Given the entries that follow, write out exactly the lines starting at the one containing "You are a computer-use" and ending at the one containing "Instruction: Click the 40 y-axis price label", both ends included, and only those.

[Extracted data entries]
- Opening Delimiter -

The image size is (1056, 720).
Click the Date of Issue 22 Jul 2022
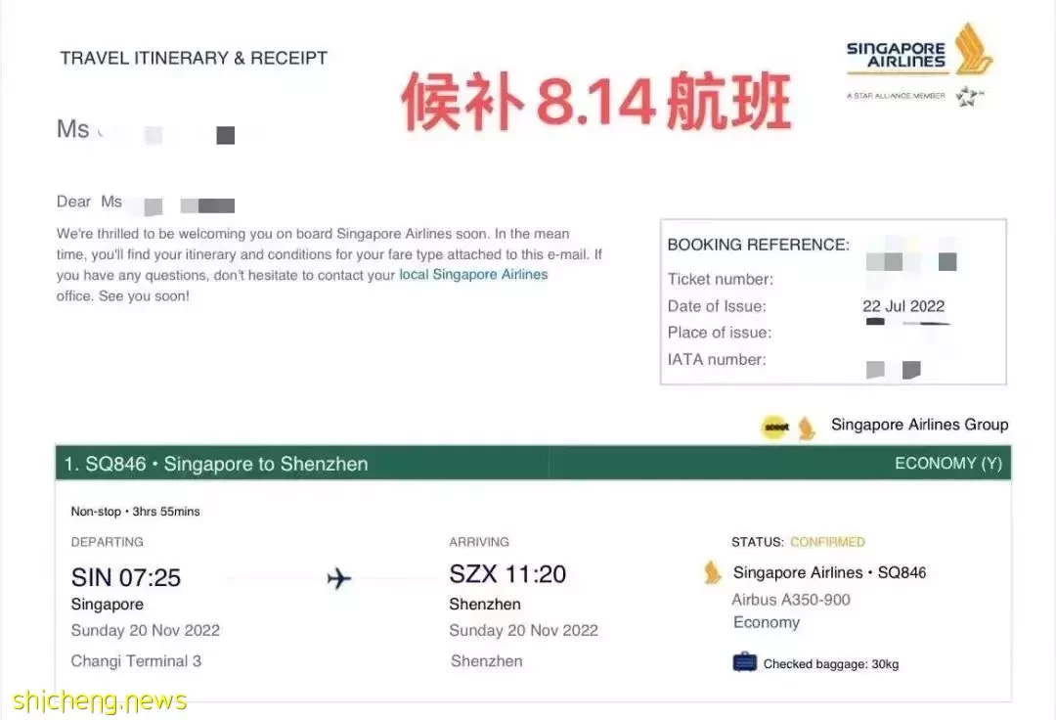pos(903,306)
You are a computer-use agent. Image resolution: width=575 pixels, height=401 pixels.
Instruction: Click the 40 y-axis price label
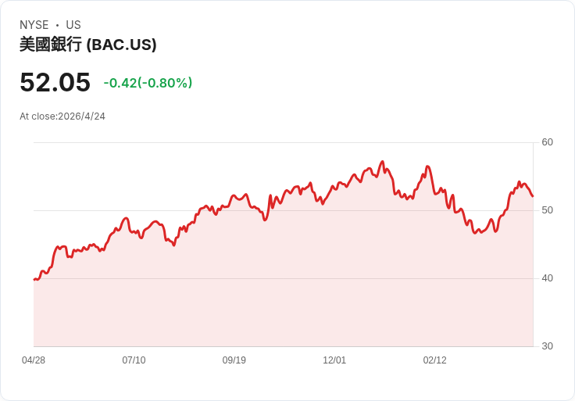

- Closing Delimiter -
- Opening Delimiter -

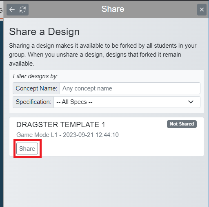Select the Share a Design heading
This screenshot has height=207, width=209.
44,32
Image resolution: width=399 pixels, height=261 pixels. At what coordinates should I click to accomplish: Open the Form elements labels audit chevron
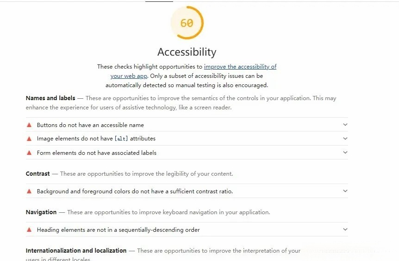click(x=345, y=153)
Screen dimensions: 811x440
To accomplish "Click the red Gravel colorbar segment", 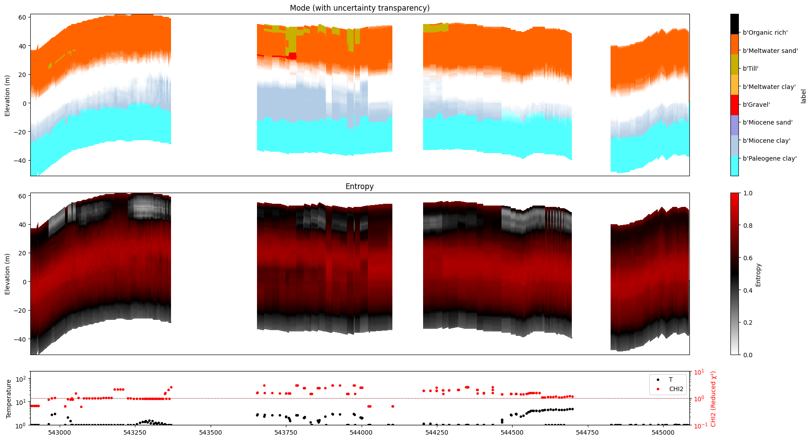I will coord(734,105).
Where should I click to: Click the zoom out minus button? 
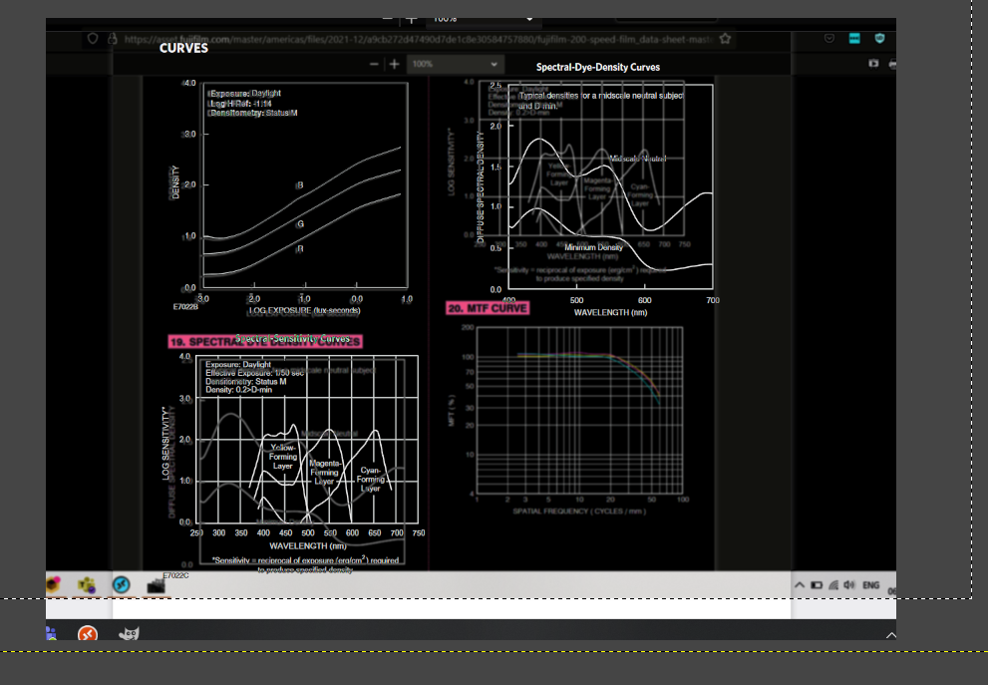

- Closing Delimiter -

## Response area
You are a computer-use agent. Image resolution: width=575 pixels, height=401 pixels.
Instruction: Click the 40 y-axis price label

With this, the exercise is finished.